Ah, if only he had learned German then! Oh then, probably… Then, of course… Such a difficult language, it hisses, clicks, and moves around in the mouth, O Tannenbaum, probably no one even knows it…. But Peters will go and learn it and astonish the beauty….

Looking over his shoulder for the police, he posted notices on street lamps: “German Lessons Wanted.” They hung all through the summer, fading, moving their pseudopods. Peters visited his native lampposts, touching up the letters washed away by rain, gluing the torn corners, and in late fall he was called, and it was like a miracle—from the sea of humanity two floated up, responding to his quiet, faint call, slanted purple on white. Hey, did you call? I did, I did! He rejected the persistent and deep-voiced one, who dissolved once more into oblivion, while he thoroughly questioned the tinny lady, Elizaveta Frantsevna from Vasiliyevsky Island: how to get there, where exactly, and how much, and was there a dog, for he was afraid of dogs.

Everything was settled, Elizaveta Frantsevna expected him in the evening, and Peters went to his favorite corner to wait for Valentina—he had been watching and he knew she would come by as usual, waving her gym bag, at twenty to four, and would hop into the big red building, and would work out on the beam amid others like her, swift and young. She would pass, not suspecting that Peters existed, that he had a great plan, that life was marvelous. He decided that the best way would be to buy a bouquet, a big yellow bouquet, and silently, that was important, silently but with a bow hand it to Valentina on the familiar corner. “What’s this? Ah!”—and so on.
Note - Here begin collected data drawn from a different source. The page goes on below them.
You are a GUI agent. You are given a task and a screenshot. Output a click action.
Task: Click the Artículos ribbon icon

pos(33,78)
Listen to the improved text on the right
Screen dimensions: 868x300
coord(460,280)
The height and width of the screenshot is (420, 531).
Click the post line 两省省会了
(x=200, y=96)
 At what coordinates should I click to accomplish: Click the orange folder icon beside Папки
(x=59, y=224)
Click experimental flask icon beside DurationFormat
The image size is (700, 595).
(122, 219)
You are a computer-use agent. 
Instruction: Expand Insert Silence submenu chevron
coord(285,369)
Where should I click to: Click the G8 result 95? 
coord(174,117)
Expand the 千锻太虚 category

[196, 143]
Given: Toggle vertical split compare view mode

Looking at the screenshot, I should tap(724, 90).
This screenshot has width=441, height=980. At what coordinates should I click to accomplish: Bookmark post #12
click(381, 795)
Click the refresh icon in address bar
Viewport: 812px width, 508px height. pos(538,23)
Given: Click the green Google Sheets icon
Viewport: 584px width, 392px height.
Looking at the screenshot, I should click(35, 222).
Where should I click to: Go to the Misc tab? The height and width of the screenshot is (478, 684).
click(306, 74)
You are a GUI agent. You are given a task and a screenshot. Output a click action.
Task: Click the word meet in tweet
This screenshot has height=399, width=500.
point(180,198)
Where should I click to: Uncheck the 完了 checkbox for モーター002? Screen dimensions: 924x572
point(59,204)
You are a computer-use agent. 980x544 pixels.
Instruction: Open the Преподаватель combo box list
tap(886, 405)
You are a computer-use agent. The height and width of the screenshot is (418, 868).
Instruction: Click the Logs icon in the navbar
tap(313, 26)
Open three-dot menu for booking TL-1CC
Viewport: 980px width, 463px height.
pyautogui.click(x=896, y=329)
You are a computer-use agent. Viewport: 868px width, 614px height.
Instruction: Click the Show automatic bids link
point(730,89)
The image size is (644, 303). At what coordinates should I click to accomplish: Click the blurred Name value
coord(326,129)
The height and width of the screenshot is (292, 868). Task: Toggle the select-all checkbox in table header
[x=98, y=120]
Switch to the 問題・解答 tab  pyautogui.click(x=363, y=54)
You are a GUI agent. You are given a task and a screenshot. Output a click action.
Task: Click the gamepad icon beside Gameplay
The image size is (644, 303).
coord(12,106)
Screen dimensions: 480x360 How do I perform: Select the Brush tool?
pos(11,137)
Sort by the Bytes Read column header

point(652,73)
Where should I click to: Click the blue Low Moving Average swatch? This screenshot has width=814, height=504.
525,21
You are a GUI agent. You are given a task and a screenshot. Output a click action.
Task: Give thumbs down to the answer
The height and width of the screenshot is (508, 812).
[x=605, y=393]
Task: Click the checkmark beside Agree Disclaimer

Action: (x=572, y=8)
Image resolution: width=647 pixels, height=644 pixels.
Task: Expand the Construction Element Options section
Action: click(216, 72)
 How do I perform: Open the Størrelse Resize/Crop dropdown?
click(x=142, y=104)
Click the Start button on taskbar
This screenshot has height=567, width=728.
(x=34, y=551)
The wind was blowing, swirling, and it was pouring when he came out on the embankment. Through the veil of rain the red barrier of the damp fortress showed murkily, its lead spire murkily raised its index finger. It had been pouring since last night, and they had laid in a generous supply of water up there. The Swedes, when they left these rotten shores, forgot to take away the sky, and now they probably gloated on their neat little peninsula—they had clear, blue frost, black firs and white rabbits, while Peters was coughing here amid the granite and mildew.